Ammo Background … Checked
The Gun Facts project received a provocative question: “We’ve had a few years of California’s Prop. 63. Can we point to any numbers that show whether the ammo background check law is having the desired effect?”
The answers are: “Yes, we have numbers; no, it didn’t have an impact; but there are a lot of gotchas in the analysis.”
The two experimental states
Both New York and California passed laws that require criminal background checks before you can buy ammunition. New York passed their law in 2013 and California in 2017. These two states –The State of COVID and the State of Emergency – passed these measures along with other gun control actions (California, for example, established procedures for enforcing laws prohibiting firearm possession by specified persons), so it is technically impossible to weed out just ammunition retailing as a factor. But we can at least measure aggregate violence stats to see if some major change occurred that could have been instigated by the laws.
There wasn’t; but as you will see, the data is odd and limited on a few fronts.
The CDC whole
Ideally, we would contrast both deaths and intentional woundings by guns, but the CDC does not track the latter past 2018, which makes measuring California impossible. So, we rely on the FBI’s homicide data as our proxy. This is imperfect since homicides can be committed using something other than a gun, but guns are the most popular mode of homicide in America (68% of homicides were by firearm in the most recent year that the CDC WONDER database reports), so this proxy is “close enough.”
The New York exodus issue
According to the Census Bureau, New York State started to experience a significant population drop starting in 2016, the year before California passed their law and three years after New York passed theirs. Hence, comparing New York to either the US as a whole (minus California to keep comparisons sanitary) is dicey – though comparing New York, California and the US for the most recent three years is a valid review.
The big, ugly chart and the numbers that matter
Homicide rates are on the left and in solid lines; population changes are on the right in dotted lines. Sorry if this looks like colorful spaghetti, but we had a lot to look at.
Let’s start with New York since their law has been in effect the longest. Their homicide rate was falling before the law was passed. Indeed, homicide rates were falling faster before the ammo background check law was passed than after (six years on both sides, slope before was -0.16 and after was -0.10). This is doubly odd given that New York’s population fell by 160,000 people after the law was passed, and crime tends to fall with population. The exodus may have mainly been from light crime areas, so we’ll ignore this oddity for now. The fact that the rate of decline slowed after the law passed is the troublesome bit.

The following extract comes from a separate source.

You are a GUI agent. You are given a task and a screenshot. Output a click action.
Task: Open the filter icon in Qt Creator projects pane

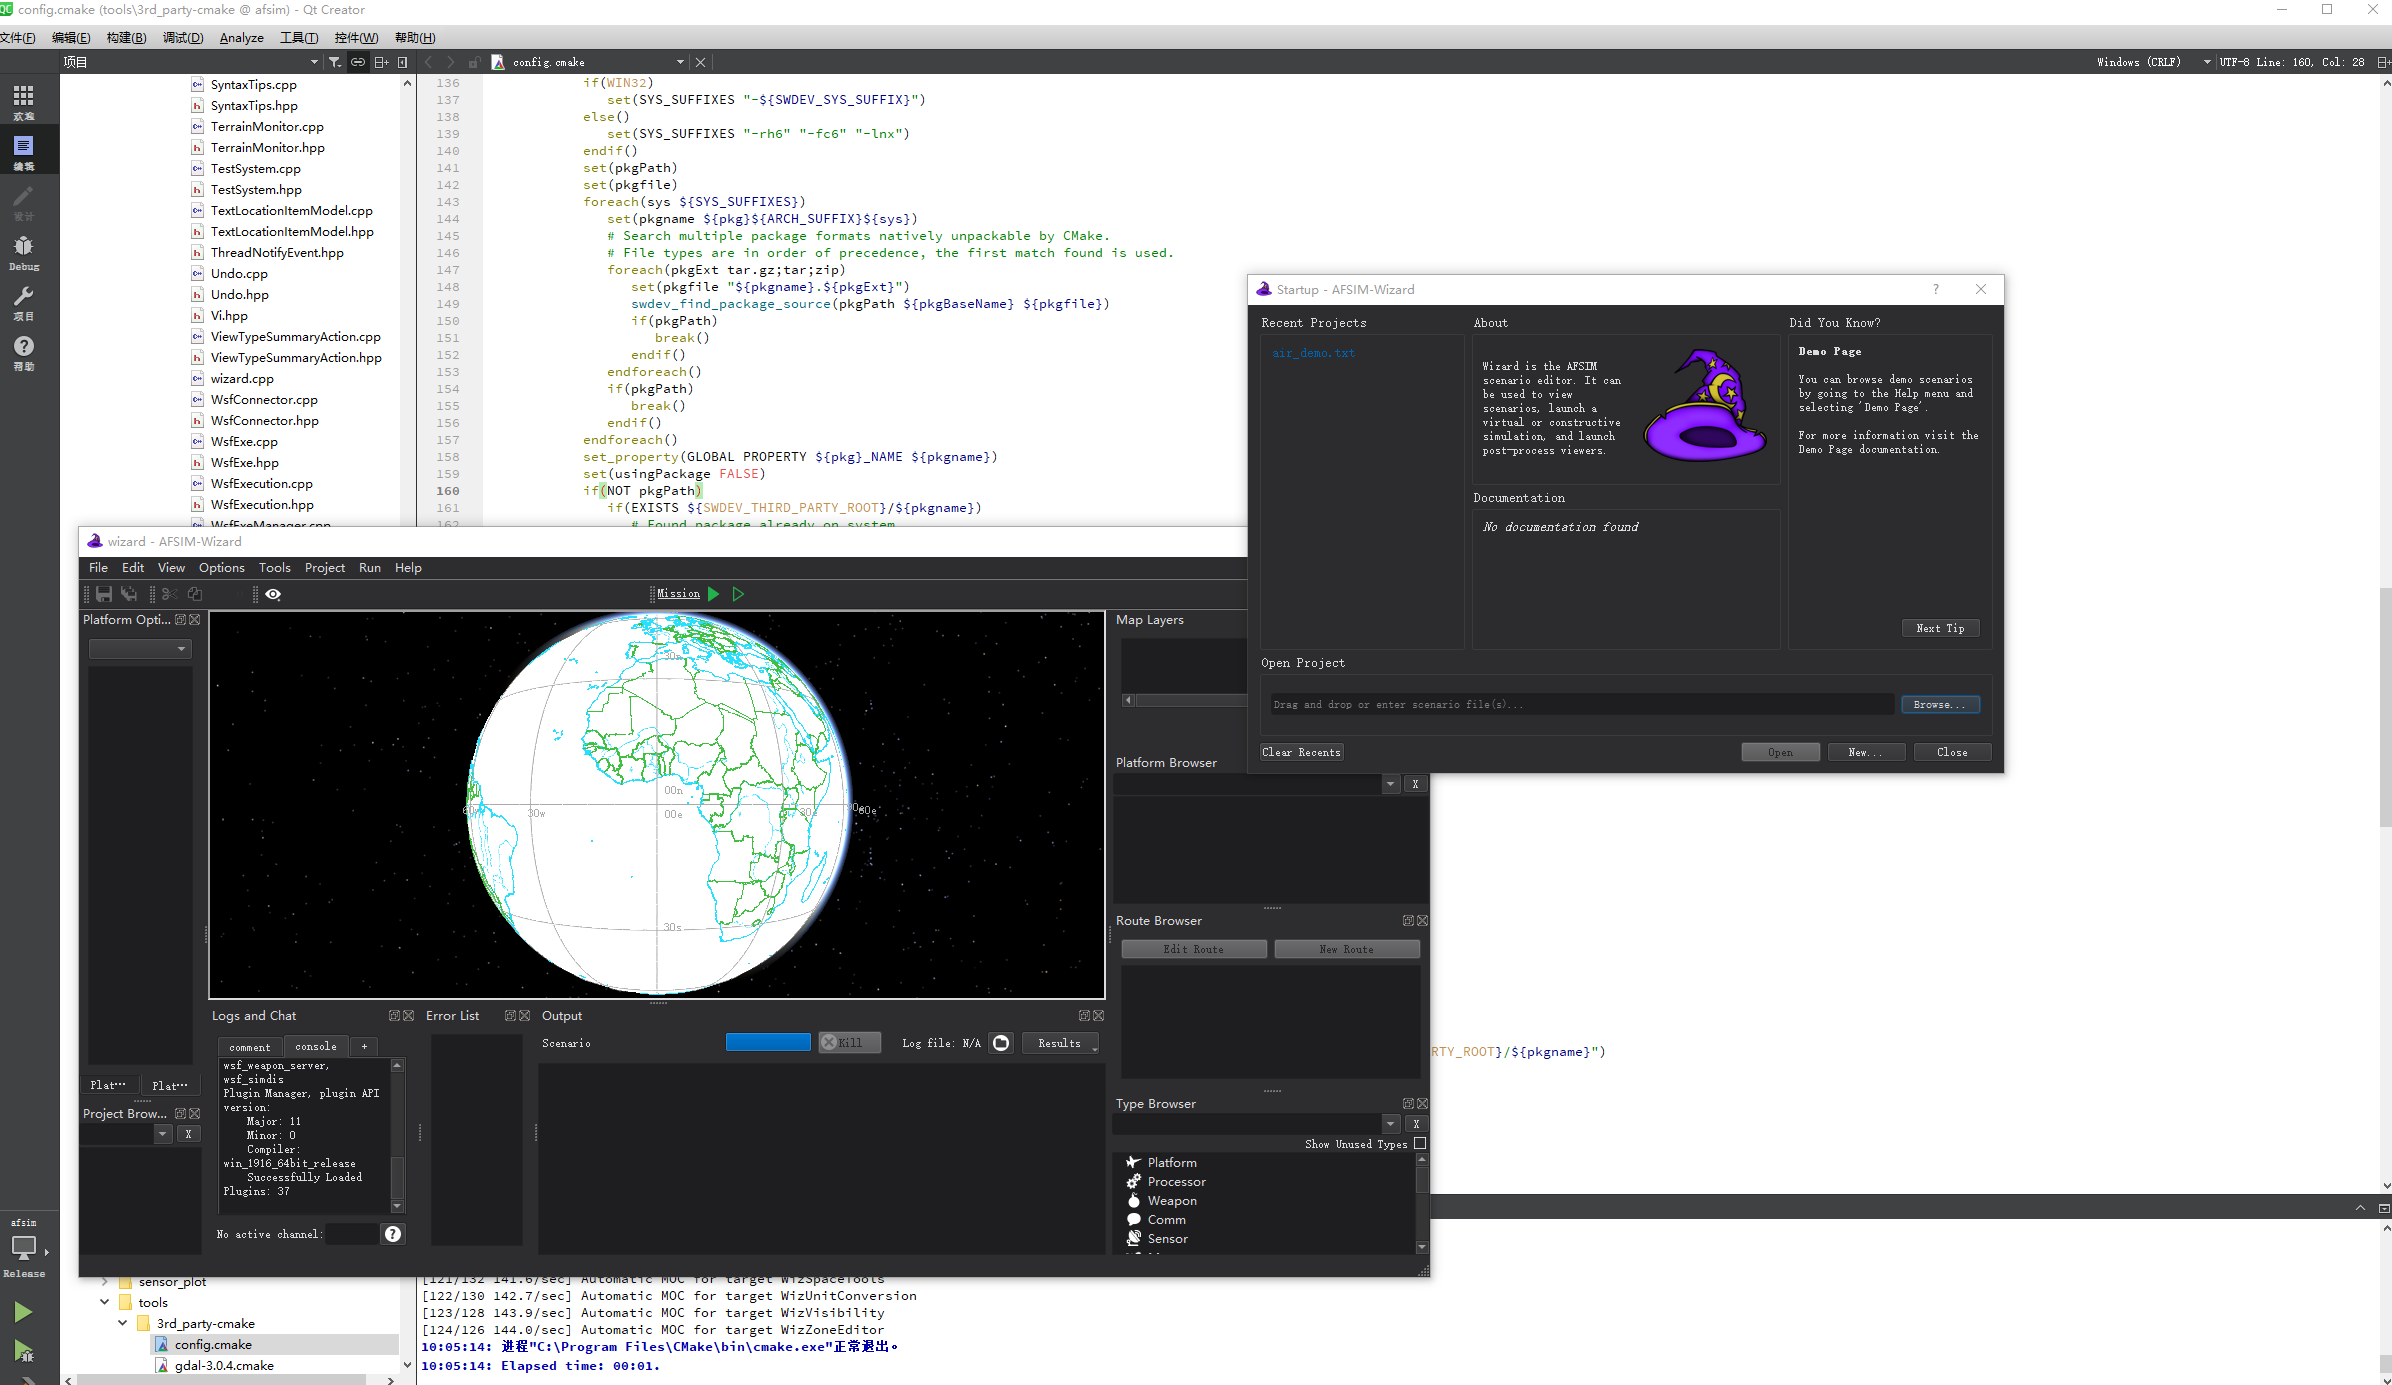point(335,61)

However, during their post-legislation period, the US homicide rate (sans New York and California) went up by a significant amount before starting to taper off. It is interesting to note that California echoed this up-and-down trend as well.
Given the population decline in New York (while California and the US were still growing), we have an apples-to-pineapples comparison. A better overall comparison would be the last three years, which (a) encompasses California operating under ammo background checks and (b) incorporates just New York’s population decline (i.e., avoiding up-and-down volatility).
Comparison | R-Squared |
Cal v US | 1.00 |
NY vs US | 0.99 |
NY vs Cal | 0.99 |
During this 2017 thru 2019 period, we see no differences… anywhere. Using the common R2 covariance measurement – where the range is zero to one, zero being no covariance and one being perfect covariance – we see that New York, California and the rest of the United States had the same rate of change in homicides.
The gotchas
Now, before holding this all as doctrine concerning ammunition background checks, here is the list of limitations on which you would be challenged:
- We explored homicide by any means, not just guns. The covariance for firearm homicides, per the CDC database (which draws from different data sources) is still high at 0.75 for New York versus everywhere else.
- California experienced a sharper drop than New York did after passing their law, which means there may be other variables involved. That being said, in terms of homicides, the sharpest drop was in the firearm homicide category (slope of -0.19, with the next highest category, cut and piercing, falling only -0.03).
- We do not have firearm wounding data going out to 2019, thus we do not know if there were impacts in California by requiring ammo background checks. The CDC’s injury database (WISQARS) does not break down data by states, making a measure of non-fatal bullet wounds impossible.
What can be safely said
The three-year comparison shows no variation in homicide rates (R2 near one), and marginally less alignment specifically on firearm homicides (about 0.75). California had different results than New York, which means that there was either a specific variation in the law, or a different variable at play.
All that being said, there was no huge decline in homicide rates compared to the rest of the country, so the laws are likely ineffective.